The question of what to do with minorities inevitably comes down to segregation for both sides, with the alt-right actively oppressing minorities and the alt-left seeking to separate them into non-white safe spaces for their own good because of the innate oppressive nature of white people.
Both of these sides boil down to privilege for one racial group or the other.
Free speech?
Absolutely not.
For both sides.
Again, Corey's special pleading in Antifar's favor that they only want to end free speech for Nazis is absurd.
Not only is that flat out untrue, as we've seen Antifar protests and rights shut down people who are not Nazis.
So, with 10 weeks advance, the College Republicans and Young America's Foundation let Berkeley know that they wanted me to come on September 14th.
So, I spoke, by the way, at Berkeley last year.
No problem.
We did it with like three weeks in advance, no protesters, nothing.
What we've been seeing at Berkeley particularly is outside agitators Antifa and the Heckler's Veto, which is a bunch of rioters basically coming in, creating a security threat, and then the administration using that as an excuse not to hold the event, saying that it costs too much money to stop all of this.
We don't want to be arresting students.
They did this with Milo Yiannopoulos.
They did this obviously earlier this year with Ann Colser.

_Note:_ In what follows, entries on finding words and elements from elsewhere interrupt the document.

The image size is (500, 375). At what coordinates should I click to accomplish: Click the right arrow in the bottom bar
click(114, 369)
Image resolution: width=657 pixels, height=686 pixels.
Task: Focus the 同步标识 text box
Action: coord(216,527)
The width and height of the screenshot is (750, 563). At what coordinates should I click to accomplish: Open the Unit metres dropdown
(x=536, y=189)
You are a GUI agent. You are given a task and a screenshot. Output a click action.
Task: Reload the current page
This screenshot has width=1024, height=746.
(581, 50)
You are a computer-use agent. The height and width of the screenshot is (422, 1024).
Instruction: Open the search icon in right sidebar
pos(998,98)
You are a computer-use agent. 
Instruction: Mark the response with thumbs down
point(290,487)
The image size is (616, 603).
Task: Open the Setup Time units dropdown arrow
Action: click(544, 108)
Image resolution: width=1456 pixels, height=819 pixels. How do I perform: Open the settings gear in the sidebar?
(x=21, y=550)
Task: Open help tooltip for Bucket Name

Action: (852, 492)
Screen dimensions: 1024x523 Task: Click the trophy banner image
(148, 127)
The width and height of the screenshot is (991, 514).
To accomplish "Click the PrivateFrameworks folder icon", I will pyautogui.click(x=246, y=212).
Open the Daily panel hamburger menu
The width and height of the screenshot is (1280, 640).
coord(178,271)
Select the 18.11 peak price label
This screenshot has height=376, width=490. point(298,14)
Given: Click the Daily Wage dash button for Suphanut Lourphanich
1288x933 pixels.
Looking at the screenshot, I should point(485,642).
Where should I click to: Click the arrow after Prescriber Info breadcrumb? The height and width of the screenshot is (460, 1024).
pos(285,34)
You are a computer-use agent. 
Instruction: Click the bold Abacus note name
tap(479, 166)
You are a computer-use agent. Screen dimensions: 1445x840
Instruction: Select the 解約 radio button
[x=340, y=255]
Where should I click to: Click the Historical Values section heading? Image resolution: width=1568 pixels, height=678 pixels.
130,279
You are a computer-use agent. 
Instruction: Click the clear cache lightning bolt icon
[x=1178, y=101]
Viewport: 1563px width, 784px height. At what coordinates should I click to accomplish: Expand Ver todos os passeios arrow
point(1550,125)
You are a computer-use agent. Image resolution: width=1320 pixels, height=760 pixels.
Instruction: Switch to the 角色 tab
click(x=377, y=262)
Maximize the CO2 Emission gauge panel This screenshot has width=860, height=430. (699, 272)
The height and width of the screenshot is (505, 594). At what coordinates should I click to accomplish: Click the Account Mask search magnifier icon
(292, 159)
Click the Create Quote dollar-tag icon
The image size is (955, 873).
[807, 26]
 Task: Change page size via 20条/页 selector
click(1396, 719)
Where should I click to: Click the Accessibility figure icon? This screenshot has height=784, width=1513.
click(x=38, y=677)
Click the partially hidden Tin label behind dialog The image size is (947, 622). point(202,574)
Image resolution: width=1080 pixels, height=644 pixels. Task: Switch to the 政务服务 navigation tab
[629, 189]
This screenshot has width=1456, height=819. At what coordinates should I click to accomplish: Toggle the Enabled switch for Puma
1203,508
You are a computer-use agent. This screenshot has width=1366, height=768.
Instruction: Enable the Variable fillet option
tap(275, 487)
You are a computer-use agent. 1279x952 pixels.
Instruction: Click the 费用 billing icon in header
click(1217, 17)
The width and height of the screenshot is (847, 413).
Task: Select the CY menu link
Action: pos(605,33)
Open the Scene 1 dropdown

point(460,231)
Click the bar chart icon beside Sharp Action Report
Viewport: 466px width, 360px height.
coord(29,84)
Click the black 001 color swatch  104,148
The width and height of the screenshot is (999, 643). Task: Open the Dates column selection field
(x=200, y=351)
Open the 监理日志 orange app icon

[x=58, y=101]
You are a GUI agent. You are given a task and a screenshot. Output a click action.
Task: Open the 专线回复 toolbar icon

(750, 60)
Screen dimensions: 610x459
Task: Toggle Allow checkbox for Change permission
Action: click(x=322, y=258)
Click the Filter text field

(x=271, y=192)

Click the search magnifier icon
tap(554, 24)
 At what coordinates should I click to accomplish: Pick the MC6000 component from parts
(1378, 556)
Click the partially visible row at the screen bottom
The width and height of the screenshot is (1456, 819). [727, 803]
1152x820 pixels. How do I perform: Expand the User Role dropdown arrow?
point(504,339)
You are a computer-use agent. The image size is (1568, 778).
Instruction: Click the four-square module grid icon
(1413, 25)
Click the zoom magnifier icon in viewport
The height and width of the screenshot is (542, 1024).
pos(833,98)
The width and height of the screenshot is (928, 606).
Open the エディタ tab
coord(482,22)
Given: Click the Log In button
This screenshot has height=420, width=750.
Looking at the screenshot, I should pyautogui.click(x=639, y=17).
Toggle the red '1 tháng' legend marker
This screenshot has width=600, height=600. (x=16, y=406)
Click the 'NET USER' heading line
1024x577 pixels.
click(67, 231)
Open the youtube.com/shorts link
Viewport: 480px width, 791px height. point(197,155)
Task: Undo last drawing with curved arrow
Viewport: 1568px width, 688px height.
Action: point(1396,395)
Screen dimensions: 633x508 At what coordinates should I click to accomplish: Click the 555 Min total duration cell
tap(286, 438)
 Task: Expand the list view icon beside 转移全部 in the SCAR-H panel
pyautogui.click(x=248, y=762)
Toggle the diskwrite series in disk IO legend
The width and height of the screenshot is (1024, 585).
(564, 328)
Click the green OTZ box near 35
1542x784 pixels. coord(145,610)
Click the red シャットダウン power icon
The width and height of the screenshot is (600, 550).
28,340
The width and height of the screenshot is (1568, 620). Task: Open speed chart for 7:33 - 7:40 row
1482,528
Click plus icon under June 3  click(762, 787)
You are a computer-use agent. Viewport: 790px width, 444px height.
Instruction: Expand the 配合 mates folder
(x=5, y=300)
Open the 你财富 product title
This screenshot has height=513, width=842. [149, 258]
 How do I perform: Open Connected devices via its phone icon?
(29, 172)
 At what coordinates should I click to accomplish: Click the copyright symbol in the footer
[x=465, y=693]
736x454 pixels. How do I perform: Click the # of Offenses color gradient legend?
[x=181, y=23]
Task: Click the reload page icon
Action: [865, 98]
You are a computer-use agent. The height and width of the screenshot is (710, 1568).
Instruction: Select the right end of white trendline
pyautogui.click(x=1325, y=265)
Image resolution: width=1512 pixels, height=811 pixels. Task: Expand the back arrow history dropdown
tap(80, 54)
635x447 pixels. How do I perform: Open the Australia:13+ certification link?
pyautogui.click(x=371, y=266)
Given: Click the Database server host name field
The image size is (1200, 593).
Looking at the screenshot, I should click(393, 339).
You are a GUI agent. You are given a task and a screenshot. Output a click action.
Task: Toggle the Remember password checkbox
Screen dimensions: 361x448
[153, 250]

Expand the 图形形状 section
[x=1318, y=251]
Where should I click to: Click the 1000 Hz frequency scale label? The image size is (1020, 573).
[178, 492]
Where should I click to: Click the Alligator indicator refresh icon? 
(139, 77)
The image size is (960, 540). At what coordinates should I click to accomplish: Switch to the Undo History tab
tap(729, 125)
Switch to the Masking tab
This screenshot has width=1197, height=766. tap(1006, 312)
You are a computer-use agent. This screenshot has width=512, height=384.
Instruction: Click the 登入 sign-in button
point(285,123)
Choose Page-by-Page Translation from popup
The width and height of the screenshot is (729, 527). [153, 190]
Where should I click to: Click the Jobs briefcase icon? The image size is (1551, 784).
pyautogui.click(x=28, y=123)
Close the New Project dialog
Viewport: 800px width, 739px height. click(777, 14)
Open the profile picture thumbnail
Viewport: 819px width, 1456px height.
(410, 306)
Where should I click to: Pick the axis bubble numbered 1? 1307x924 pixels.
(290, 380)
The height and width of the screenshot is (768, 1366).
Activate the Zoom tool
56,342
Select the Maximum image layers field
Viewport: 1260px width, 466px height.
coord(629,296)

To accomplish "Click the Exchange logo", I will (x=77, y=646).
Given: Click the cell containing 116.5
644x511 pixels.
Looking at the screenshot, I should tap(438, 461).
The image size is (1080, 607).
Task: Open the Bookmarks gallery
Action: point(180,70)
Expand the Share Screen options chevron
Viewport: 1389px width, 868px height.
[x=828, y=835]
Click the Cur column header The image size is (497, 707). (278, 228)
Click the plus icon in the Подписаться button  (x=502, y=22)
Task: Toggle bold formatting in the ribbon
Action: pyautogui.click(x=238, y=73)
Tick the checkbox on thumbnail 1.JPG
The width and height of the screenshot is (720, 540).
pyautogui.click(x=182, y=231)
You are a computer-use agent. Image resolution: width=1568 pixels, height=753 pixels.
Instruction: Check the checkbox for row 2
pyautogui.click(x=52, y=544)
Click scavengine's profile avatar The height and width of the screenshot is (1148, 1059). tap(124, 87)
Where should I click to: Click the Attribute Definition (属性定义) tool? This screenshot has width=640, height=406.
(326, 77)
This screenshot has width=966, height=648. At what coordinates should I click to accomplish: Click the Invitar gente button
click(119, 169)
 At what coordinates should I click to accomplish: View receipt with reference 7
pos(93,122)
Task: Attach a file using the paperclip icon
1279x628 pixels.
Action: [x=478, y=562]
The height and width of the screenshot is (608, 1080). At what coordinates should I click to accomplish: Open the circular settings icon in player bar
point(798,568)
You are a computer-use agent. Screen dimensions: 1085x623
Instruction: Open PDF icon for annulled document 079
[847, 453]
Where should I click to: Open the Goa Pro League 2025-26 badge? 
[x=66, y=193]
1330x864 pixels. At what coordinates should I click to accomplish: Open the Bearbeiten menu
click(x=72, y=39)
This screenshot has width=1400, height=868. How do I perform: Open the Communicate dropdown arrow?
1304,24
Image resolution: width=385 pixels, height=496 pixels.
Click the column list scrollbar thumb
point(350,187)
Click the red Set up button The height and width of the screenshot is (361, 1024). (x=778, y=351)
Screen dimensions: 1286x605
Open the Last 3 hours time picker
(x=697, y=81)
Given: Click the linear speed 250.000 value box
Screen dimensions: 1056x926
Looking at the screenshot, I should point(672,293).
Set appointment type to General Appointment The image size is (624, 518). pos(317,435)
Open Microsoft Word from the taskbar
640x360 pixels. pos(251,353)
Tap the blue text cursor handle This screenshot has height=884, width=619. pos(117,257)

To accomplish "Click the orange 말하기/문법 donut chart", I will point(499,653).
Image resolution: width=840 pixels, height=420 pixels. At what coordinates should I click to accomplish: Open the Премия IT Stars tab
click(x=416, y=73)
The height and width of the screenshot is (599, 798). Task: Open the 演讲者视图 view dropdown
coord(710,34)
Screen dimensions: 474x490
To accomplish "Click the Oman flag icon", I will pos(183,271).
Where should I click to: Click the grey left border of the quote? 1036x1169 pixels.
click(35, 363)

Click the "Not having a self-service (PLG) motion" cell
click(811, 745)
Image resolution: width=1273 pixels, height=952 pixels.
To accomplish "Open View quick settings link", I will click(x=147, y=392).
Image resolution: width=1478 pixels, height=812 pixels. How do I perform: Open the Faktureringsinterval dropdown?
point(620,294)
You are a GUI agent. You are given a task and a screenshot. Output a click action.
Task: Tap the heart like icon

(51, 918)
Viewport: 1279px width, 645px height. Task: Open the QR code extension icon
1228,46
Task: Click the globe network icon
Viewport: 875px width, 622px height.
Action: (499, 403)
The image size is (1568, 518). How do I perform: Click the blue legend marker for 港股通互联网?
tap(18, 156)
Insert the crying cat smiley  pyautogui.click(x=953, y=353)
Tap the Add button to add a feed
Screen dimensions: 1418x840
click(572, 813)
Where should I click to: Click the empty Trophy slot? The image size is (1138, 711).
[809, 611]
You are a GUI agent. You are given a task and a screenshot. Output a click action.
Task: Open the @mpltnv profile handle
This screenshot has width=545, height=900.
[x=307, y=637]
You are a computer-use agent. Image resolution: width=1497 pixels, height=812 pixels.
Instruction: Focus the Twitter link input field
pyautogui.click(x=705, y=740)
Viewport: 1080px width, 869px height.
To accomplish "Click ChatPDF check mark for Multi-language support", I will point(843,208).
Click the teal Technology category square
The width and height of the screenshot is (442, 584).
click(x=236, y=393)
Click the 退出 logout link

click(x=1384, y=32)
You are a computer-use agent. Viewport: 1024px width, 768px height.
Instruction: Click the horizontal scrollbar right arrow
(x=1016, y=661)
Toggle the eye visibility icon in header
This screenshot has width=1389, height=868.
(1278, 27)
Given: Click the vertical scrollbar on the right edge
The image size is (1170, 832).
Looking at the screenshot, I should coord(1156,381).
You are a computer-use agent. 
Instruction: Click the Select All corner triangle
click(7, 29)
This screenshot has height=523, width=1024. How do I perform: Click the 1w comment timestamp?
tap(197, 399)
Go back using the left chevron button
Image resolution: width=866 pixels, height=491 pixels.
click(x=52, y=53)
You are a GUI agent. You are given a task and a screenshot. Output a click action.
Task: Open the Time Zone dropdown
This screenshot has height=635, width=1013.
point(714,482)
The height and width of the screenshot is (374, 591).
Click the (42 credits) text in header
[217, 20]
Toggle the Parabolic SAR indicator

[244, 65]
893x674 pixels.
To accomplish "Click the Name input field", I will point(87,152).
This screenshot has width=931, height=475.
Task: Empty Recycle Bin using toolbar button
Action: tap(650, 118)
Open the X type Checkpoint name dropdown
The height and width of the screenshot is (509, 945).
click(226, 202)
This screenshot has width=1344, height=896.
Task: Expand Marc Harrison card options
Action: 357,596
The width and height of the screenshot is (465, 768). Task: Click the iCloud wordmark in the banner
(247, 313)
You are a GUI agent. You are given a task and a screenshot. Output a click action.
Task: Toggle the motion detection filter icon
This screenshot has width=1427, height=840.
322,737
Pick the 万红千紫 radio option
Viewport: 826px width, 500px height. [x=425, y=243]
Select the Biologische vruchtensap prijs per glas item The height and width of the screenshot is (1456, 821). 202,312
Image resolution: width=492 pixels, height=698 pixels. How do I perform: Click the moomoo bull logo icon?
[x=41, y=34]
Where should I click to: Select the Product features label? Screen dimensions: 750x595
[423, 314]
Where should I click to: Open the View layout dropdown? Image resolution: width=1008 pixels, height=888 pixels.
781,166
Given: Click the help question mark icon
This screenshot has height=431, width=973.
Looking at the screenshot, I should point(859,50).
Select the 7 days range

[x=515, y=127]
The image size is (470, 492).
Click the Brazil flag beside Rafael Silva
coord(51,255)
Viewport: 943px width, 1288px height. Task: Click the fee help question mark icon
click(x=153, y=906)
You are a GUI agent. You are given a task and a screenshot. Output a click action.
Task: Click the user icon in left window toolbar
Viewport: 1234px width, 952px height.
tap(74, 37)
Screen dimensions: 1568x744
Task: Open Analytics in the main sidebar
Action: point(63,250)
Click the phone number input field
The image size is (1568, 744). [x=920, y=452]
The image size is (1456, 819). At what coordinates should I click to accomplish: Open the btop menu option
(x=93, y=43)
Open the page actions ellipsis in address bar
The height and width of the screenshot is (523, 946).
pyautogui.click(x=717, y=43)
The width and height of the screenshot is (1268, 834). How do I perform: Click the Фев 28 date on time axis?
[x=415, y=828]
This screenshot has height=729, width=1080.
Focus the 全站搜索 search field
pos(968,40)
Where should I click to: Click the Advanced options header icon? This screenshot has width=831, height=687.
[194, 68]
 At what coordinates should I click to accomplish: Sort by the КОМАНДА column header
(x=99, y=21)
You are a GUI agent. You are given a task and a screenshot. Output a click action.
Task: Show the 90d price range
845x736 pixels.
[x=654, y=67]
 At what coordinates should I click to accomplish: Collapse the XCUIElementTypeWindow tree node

And that's a pretty dangerous proceeding.
When you start canceling events because you're afraid of the security cost, all that's doing is really incentivizing people to get violent if they want to shut other folks down.
But as already covered, the flexibility of the term Nazi when used by Antifar means it is applicable to almost any dissenter imaginable.
And when it comes to the question of what will happen to the dissenters, Corey is surprisingly generous to the fascists when he thinks the fascists will jail them for being unpatriotic.
At this point, he isn't even trying to argue Antifar's case, however, and leaves the question unanswered by simply repeating the credo, We just don't want the Nazis to come back, you guys, but fails to include the qualifier, by any means necessary, and certainly avoids letting people know that liberals get the bullets too.
When it comes to the Jewish question, he accurately notes that the Nazis won't tolerate Jews, but fails to observe that the Jews disproportionately make up the capitalist owner class that Antifa are looking to execute.
And so it should come as no surprise that both sides end up using a red and black flag, because both sides embody the exact same set of principles.
Red for socialism, black for totalitarianism.
The only principle on which the fascists and anti-fascists really differ is on the question of nationalism.
The fascists are in favor, the anti-fascists are against.
Otherwise, they are both oppressive collectivist ideologies that operate through groupthink with a historical track record that puts them in competition only with each other and the black death as the worst things to have ever happened to mankind.
Corey knows all of this.
So why did he create propaganda in favor of a violent domestic terrorist movement?